Future proofing PlanBlue’s data management system in the cloud

Significantly higher data volumes, running parallel projects, and a larger team collaborating on the data increase the demands on the stability and reliability of the data management system. We had to make sure that after scaling up, the team members could still efficiently and consistently access all seafloor image data. To achieve this, we set up their existing data management system in Terraform and integrated it seamlessly into the new overall cloud setup. Storing image data on S3 buckets and using MongoDB for associated metadata where already in use and we extended their use to other parts of their data processing pipelines, allowing quick, easy navigation and consistent retrieval of image indexes via a Lambda function and other processes.

Wrapping Kedro in AWS batch increases pipeline processing capacities

To address the challenge of significantly higher data volumes, we wrapped all data processing steps into a parallelizable compute function. During the audit, it became clear that one of PlanBlue’s strengths is their consistent modularization of every step of their processing pipeline using Kedro modules. Building on that approach, we wrapped the Kedro pipelines in an AWS Batch function. This setup allows each processing step to be parallelized and automatically scaled in the cloud, significantly increasing pipeline processing capacity.

 

Second: Reducing reliance on manual triggers in processing pipeline

Introducing flexible task orchestration with Airflow

To address the challenge of the current reliance on manual triggers between the many steps in the pipeline, we suggest implementing event-triggered orchestration of the various processing modules. However, PlanBlue emphasized their need to retain the ability to manually alter or omit processing steps based on data intricacies or client preferences. Hence, we opted for nonconventional use of Airflow to support flexible orchestration based on events rather than on scheduled tasks. With the combined use of Kedro, AWS Batch, Lambda and Airflow, PlanBlue’s processing pipeline can easily scale to meet its future requirements.
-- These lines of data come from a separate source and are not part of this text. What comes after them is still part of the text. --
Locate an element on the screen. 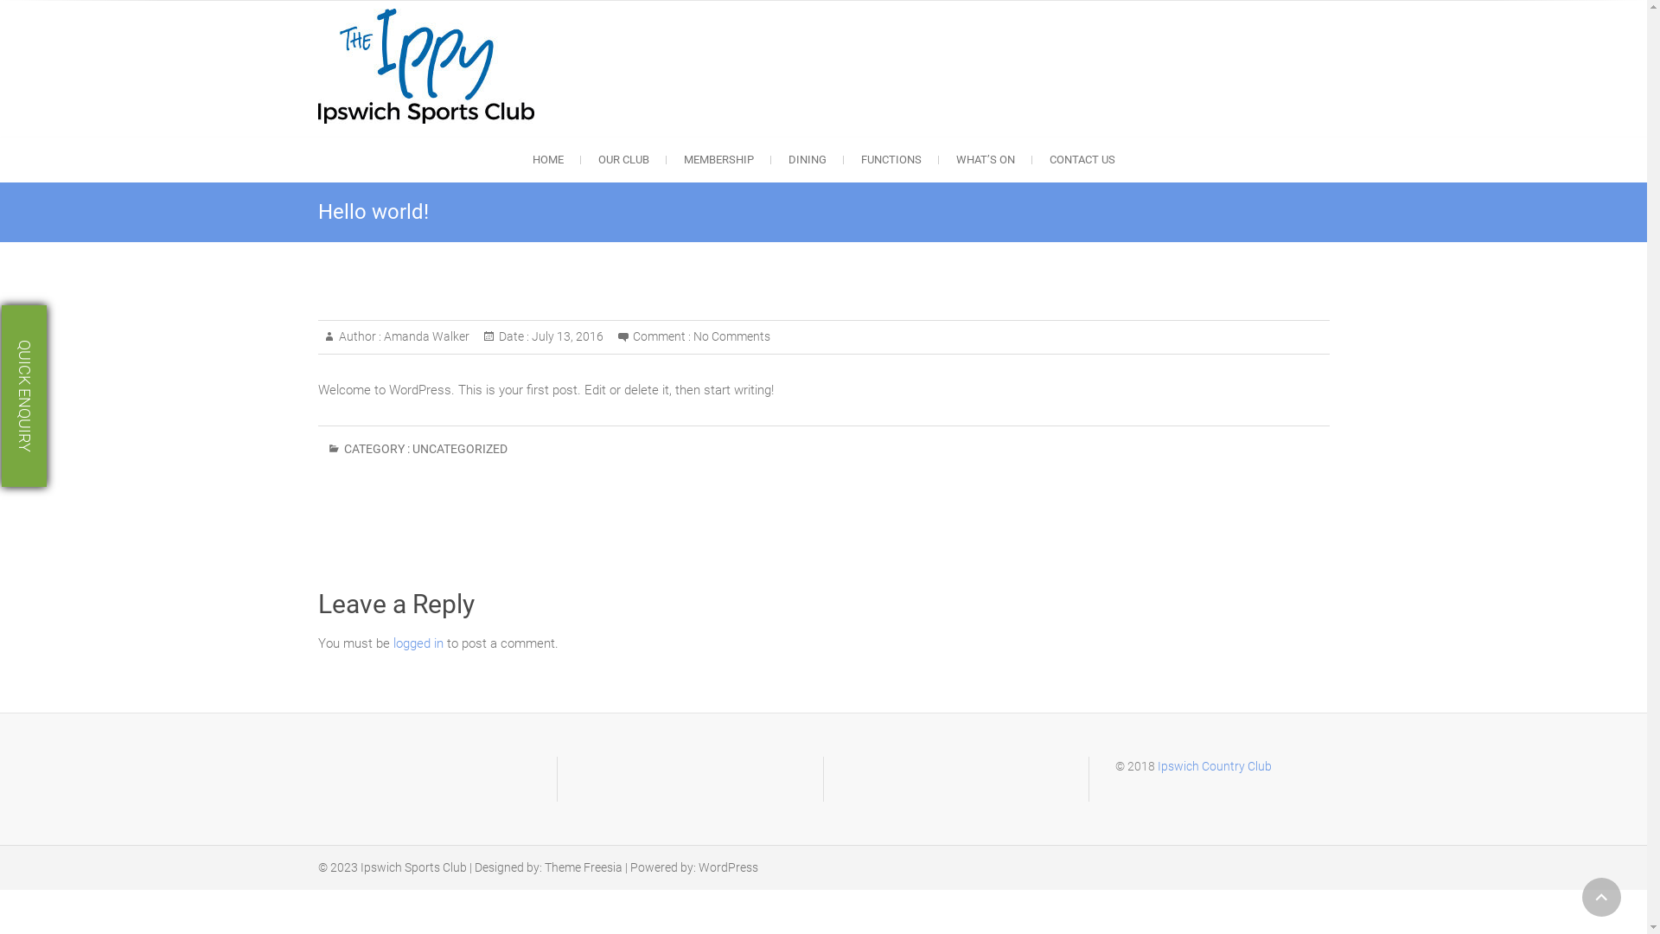  'WordPress' is located at coordinates (728, 866).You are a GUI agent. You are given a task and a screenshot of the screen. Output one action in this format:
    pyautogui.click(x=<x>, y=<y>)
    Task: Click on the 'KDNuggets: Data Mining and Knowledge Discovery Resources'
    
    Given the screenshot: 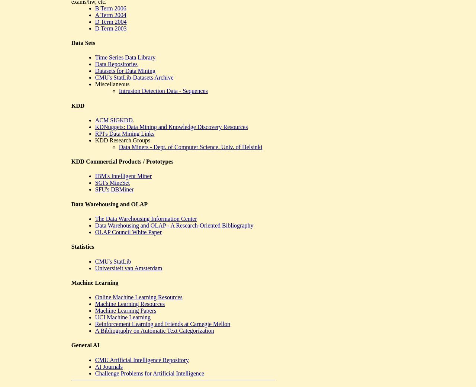 What is the action you would take?
    pyautogui.click(x=171, y=126)
    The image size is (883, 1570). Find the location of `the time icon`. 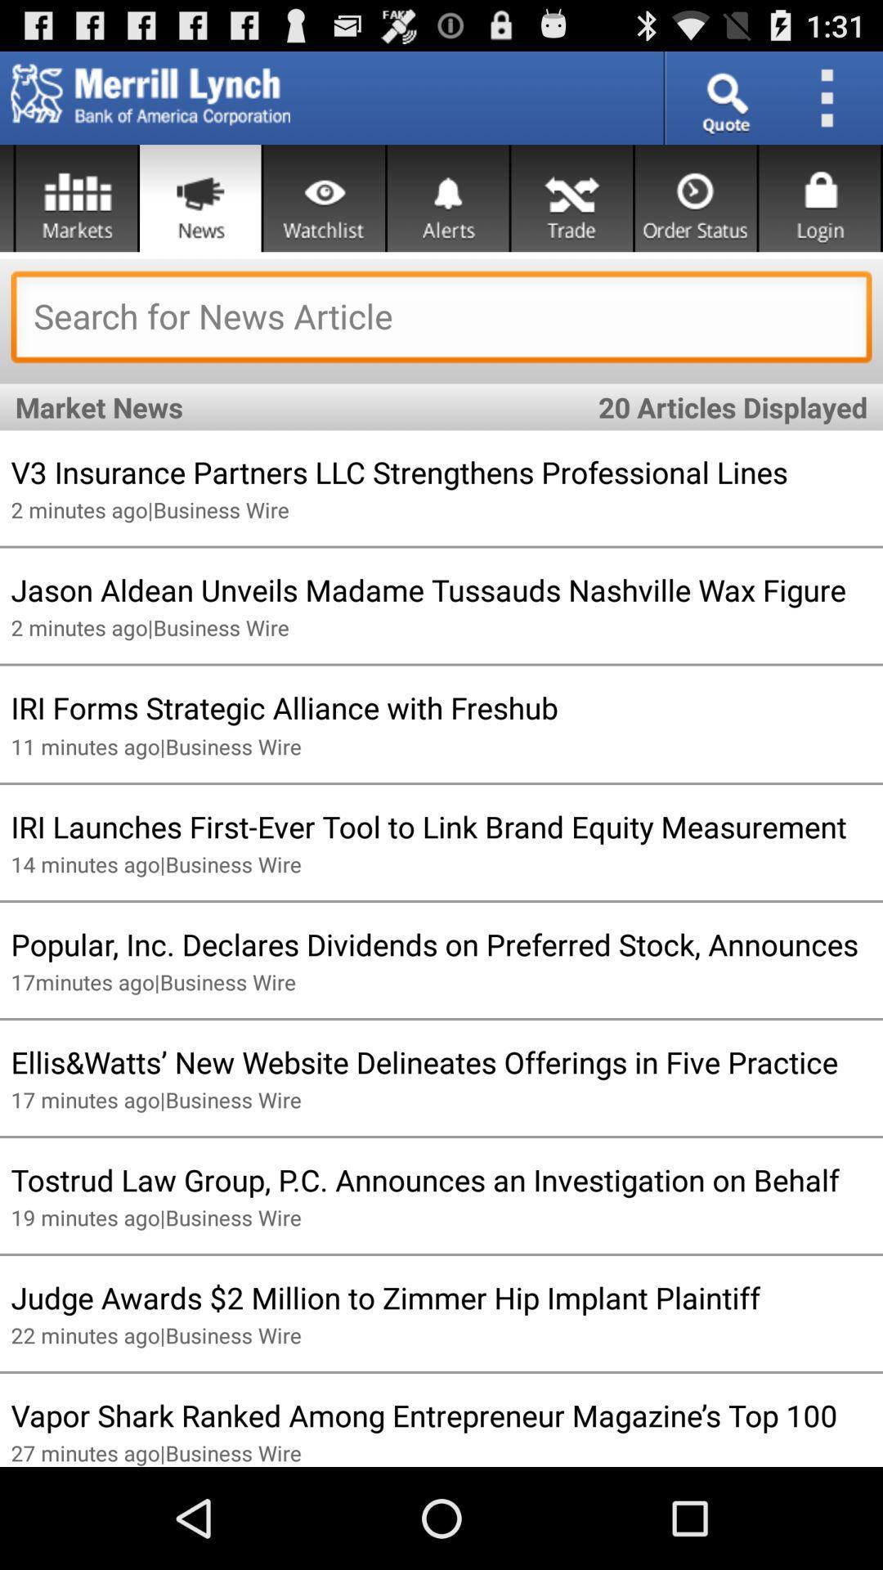

the time icon is located at coordinates (696, 211). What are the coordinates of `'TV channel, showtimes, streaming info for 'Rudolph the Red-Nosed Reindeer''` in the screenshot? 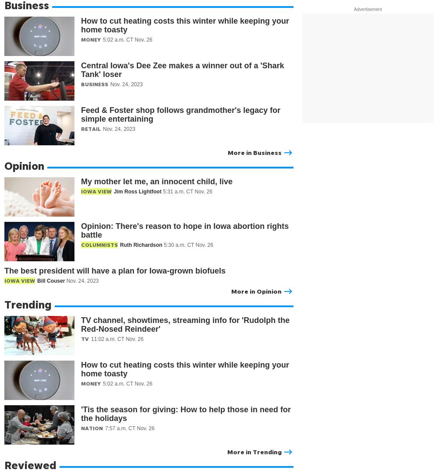 It's located at (81, 325).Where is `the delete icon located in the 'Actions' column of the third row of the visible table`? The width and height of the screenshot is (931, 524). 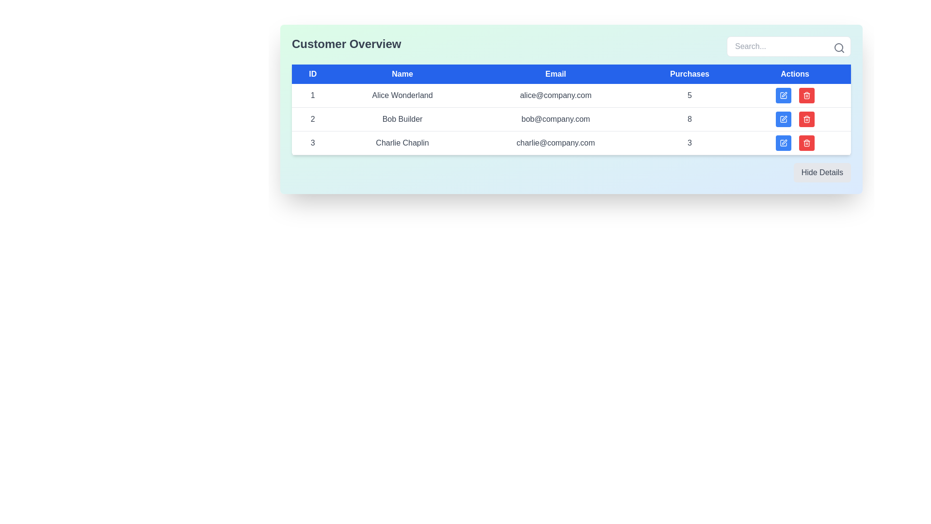
the delete icon located in the 'Actions' column of the third row of the visible table is located at coordinates (807, 119).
Third: Introducing effective MLOps procedures to ease collaboration

Isolating development- & production environments and setting up CI/CD pipeline

We established a stricter isolation of development- and production environments. By creating a dedicated development environment, we enable numerous developers to build and test improved models without risking disruptions to the production pipeline. In combination with their code version control system, Bitbucket, and the setup of a new CI/CD pipeline, testing and deploying code became much easier.

Making infrastructure development & maintenance easier with Terraform

To make maintaining and developing the PlanBlue infrastructure more manageable and standardized, we continued and improved their use of Terraform, an Infrastructure as Code (IaC) tool. This approach allows platform engineers to define and deploy all components of their cloud infrastructure through a single script, streamlining debugging, component addition, and collaboration.

Implementing MLFlow for model tracking & registration to ease collaboration

Another important element for improving collaboration was the implementation of MLFlow as a central platform for model tracking and registration. Every time a new model is trained, MLFlow stores the training procedure, including the chosen parameters and metrics, in a single registry. This central source simplifies reviewing colleagues’ work, building on their findings, and identifying the best model. Previously, the process required actively gathering results from various sources and consulting multiple people, which does not scale well with a larger team.

 

Scaling up infrastructure for sustainable growth & innovation

Significantly enhancing PlanBlue’s AI & data infrastructure and processes over the course of 4 months was mainly possible through close collaboration between Enjins and PlanBlue. In the end, all changes were made with the in mind who will be working with and maintaining them. This way we ensured that the PlanBlue inhouse AI team can maintain and further scale the AI system in the future – thereby contributing to their mission: providing comprehensive insights into seafloor health to help slowing down climate change.